La produzione è ferma, i sindacati fanno capannello davanti i cancelli e gli operai restano ad ascoltare. Ancora non sanno che da lì a poco sarebbe arrivata la decisione dell’azienda di mettere in libertà tutti gli operai, «non quelli dell’indotto però – ci raccontano – loro invece dovranno subire tutto questo brusco stop». Con l’indotto la Sider supera i 1000 lavoratori e sono tutti consapevoli del fatto che questo è l’ultimo pezzo produttivo della città di Potenza, dopo di questo è caduta libera, non resta più niente. Quando si parla di indotto bisogna tenere presente, per esempio, le centinaia di camion che ogni giorno vengono a prendersi i tondini prodotti nella Sider. Arrivano dalle Marche, Lazio, Sicilia, Calabria e oltre. «La maggior parte della produzione però – ci racconta un addetto – è per l’estero: Grecia, Nord Africa. Il nostro acciaio è arrivato fino a Dubai» e si produce qui, a Potenza, nello stabilimento della Pittini.

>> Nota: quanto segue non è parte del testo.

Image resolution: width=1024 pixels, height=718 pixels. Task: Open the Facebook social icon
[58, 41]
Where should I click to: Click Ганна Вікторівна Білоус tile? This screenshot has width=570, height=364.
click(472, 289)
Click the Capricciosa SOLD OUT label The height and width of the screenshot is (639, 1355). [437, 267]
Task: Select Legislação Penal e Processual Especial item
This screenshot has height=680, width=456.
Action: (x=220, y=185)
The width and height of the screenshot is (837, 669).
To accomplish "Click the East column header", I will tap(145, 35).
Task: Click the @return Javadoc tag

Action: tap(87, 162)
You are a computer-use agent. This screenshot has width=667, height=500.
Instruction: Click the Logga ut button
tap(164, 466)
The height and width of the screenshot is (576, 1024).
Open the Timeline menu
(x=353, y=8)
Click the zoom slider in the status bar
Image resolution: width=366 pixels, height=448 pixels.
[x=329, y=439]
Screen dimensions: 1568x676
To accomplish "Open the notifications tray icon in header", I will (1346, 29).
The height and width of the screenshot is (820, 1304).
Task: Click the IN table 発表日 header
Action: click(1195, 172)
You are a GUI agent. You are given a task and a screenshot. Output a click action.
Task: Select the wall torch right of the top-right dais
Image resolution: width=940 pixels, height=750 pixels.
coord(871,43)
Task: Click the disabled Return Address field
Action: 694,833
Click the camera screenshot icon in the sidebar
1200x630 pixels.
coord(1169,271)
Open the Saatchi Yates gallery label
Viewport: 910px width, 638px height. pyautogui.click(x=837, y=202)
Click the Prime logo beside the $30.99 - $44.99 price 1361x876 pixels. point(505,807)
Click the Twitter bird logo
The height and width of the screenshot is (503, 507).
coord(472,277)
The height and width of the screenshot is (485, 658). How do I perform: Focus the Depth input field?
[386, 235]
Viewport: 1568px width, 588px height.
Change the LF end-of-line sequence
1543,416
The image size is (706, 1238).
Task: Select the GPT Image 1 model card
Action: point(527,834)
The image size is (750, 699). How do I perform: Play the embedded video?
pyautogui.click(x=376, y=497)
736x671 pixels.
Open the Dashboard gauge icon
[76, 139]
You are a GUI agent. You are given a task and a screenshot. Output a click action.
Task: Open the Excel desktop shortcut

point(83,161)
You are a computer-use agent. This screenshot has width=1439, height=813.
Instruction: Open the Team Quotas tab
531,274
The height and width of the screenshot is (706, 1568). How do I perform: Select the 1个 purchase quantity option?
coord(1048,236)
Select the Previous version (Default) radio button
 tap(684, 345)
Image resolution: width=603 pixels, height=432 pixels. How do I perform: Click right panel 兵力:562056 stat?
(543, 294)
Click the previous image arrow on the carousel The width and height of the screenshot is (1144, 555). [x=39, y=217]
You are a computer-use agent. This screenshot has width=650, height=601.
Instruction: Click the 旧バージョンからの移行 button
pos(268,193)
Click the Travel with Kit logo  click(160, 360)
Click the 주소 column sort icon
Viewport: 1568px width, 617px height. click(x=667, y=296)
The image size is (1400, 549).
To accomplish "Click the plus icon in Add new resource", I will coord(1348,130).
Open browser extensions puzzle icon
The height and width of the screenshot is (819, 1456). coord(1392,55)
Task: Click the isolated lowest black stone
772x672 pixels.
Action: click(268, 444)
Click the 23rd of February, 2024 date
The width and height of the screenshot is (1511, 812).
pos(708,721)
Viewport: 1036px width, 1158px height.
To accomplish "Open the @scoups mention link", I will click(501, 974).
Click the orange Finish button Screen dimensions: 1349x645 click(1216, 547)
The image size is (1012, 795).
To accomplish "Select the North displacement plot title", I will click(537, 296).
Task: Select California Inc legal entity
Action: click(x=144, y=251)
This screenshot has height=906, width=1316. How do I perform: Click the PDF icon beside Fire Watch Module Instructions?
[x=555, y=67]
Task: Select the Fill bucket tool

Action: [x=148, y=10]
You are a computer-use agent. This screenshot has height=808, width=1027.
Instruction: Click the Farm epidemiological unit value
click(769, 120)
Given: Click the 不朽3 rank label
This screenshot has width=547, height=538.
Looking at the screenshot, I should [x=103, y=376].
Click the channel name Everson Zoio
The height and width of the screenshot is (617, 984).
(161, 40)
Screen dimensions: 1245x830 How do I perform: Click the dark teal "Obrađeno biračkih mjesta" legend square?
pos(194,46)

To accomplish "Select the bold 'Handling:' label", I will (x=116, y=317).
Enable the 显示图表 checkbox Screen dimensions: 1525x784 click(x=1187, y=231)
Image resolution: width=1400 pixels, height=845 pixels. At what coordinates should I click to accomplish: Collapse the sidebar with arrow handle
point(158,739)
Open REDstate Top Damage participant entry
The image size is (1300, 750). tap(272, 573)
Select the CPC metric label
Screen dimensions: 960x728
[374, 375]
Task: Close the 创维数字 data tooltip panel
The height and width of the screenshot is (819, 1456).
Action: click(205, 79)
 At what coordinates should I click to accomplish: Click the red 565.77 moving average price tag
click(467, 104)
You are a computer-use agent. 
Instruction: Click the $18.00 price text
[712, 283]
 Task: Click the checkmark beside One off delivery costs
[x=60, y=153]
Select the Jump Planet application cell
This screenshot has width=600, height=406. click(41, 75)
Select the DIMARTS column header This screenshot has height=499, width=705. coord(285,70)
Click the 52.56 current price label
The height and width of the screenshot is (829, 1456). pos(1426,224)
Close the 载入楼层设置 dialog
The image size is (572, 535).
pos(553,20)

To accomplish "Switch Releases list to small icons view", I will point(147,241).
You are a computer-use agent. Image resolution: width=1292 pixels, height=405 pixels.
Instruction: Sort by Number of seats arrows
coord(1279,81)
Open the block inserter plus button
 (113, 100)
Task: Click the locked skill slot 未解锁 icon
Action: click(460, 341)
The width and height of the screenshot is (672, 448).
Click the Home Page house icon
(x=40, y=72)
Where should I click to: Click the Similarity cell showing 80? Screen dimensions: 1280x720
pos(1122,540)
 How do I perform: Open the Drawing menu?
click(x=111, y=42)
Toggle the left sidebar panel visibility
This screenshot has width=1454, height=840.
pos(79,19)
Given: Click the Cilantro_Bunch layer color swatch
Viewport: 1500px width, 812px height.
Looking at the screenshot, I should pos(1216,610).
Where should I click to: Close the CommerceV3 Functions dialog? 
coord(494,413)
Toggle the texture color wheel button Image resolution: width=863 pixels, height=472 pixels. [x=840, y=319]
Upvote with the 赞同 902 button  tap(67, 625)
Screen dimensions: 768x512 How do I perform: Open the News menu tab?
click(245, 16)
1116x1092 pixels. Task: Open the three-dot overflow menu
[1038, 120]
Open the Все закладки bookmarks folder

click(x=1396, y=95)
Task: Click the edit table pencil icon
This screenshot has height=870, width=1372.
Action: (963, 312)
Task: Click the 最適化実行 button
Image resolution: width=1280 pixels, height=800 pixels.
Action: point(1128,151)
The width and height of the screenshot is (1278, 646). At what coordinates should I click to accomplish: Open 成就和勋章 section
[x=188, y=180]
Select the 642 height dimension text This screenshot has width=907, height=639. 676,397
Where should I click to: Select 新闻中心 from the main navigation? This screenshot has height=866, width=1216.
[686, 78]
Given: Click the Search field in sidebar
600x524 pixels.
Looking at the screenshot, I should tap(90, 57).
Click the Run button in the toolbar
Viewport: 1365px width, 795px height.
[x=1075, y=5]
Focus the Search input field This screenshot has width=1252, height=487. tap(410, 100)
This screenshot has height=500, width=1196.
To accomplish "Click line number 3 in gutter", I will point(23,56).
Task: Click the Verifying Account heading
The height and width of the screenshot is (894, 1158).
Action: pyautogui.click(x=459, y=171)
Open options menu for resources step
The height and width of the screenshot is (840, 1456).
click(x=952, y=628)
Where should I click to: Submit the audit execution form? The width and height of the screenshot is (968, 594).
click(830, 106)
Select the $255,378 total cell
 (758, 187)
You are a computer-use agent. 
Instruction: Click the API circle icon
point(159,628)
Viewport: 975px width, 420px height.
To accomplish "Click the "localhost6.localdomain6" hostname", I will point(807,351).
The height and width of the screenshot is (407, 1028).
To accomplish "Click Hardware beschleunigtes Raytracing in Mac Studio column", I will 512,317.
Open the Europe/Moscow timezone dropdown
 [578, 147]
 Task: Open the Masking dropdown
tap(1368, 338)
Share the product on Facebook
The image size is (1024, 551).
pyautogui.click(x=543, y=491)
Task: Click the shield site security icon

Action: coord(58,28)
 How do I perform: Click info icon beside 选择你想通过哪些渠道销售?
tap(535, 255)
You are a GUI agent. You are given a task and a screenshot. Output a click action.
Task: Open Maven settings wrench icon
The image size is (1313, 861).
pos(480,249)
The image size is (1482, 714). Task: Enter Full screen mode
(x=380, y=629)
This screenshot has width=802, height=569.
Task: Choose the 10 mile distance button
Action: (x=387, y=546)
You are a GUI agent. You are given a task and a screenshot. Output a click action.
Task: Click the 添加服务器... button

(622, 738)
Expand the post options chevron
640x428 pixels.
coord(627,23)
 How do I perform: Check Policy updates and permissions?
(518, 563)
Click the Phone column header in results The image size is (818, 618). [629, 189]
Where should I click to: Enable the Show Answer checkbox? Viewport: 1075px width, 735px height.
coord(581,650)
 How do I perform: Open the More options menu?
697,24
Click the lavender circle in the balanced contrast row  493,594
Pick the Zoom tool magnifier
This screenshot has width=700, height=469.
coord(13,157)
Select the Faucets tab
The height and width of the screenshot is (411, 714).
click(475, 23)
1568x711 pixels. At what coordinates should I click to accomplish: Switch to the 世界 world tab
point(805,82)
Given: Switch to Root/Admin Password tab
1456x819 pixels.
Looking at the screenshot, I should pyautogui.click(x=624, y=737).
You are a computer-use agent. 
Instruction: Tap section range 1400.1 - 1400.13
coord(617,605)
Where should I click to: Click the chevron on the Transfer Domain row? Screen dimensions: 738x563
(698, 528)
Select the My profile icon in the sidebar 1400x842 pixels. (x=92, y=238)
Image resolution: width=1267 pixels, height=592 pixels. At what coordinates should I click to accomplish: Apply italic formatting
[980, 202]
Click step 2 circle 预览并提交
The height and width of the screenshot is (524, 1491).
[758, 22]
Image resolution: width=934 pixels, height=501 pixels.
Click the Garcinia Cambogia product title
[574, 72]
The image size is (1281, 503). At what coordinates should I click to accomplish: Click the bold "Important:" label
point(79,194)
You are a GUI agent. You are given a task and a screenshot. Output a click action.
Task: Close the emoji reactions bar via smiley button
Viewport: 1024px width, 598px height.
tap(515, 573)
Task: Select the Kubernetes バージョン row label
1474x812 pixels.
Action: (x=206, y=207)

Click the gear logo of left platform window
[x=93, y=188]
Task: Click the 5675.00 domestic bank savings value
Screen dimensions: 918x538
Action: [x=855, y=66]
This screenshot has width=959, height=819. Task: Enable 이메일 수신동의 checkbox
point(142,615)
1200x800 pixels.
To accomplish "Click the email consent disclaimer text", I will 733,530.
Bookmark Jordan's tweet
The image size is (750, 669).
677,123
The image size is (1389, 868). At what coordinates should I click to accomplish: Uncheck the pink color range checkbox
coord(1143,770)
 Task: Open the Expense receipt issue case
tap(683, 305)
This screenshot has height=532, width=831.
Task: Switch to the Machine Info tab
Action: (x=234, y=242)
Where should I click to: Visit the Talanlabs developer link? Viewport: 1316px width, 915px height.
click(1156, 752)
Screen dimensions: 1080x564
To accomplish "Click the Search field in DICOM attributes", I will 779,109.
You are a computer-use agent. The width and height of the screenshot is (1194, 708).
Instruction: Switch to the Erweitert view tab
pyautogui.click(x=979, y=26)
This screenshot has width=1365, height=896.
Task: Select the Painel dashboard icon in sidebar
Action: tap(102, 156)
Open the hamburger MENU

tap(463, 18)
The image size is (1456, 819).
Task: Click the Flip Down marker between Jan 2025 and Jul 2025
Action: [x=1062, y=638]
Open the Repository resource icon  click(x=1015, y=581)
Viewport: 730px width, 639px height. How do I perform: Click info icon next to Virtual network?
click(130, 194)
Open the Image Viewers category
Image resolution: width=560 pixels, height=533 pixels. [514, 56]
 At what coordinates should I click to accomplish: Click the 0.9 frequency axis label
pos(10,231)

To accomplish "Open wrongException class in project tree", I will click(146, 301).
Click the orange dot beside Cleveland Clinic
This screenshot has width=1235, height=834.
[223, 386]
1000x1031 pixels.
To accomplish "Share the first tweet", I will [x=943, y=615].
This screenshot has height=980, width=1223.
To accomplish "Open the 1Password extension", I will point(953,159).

C’è una certa fiducia, non solo sulla risoluzione della vicenda, ma in generale proprio nell’amministrazione aziendale. Nessuno di loro in tutta la giornata ha detto qualcosa contro Pittini o chi per lui.

«Non non siamo l’Ilva, la nostra è una situazione totalmente diversa – dicono – non possiamo essere paragonati all’acciaieria di Taranto. Il documento della Procura parla di “emissioni diffuse” non dei fumi in arrivo dai camini. Diossina? Qui chiunque ha un camino in casa produce diossina». Le emissioni contestate, infatti, arrivano dal sottotetto, dalle feritoie, ed è per questo che la Procura stessa ha valutato già una possibile soluzione che in fondo dà un po’ di fiducia in più agli operai. «C’è stato un investimento di 16 milioni di euro in otto anni per l’adeguamento della struttura – raccontano ancora – da quando è arrivato Pittini le cose sono cambiate moltissimo. Vent’anni fa camminavamo con la polvere alle caviglie, oggi quella polvere non c’è più e non ci muoviamo su passerelle sopraelevate e questo è solo un esempio».

Il momento non è bello, ma non da oggi, per mesi gli operai hanno lavorato fianco a fianco con i militari del Noe che hanno effettuato i controlli: «non ci saremmo mai aspettati un epilogo del genere». Da tre anni infatti gli operai lavorano ad orario ridotto e sotto contratto di solidarietà. Le commesse sono andate calando e anche lo scalo ferroviario, dopo l’incidente mortale del 20008, non è stato mai più rimesso in funzione.

Ma i lavoratori sono rimasti in paziente attesa per tutto il giorno, si sono mossi compatti nel primo pomeriggio verso piazza prefettura, in attesa che sindacati ed rsu potessero raccontare l’esito dell’incontro con il prefetto. Qui sono spuntati i megafoni, qualcuno urlava di «andare a guardare anche nell’area Cip Zoo, perché fino ad oggi in questa città si è detto che gli unici ad inquinare siamo noi».

E ci si comincia ad interrogare anche sulla grande assenza della politica, che ha preferito evitare completamente la presenza in piazza. Né sindaco, né consiglieri, né assessori si sono fatti vivi. In un primo momento la questione ha scatenato non poche contestazioni, ma la verità per gli operai è un’altra: «siamo stati abbandonati da una politica che non vuole prendersi le responsabilità su quanto accaduto». E mentre i lavoratori erano in prefettura, i militari hanno apposto i sigilli alla Sider.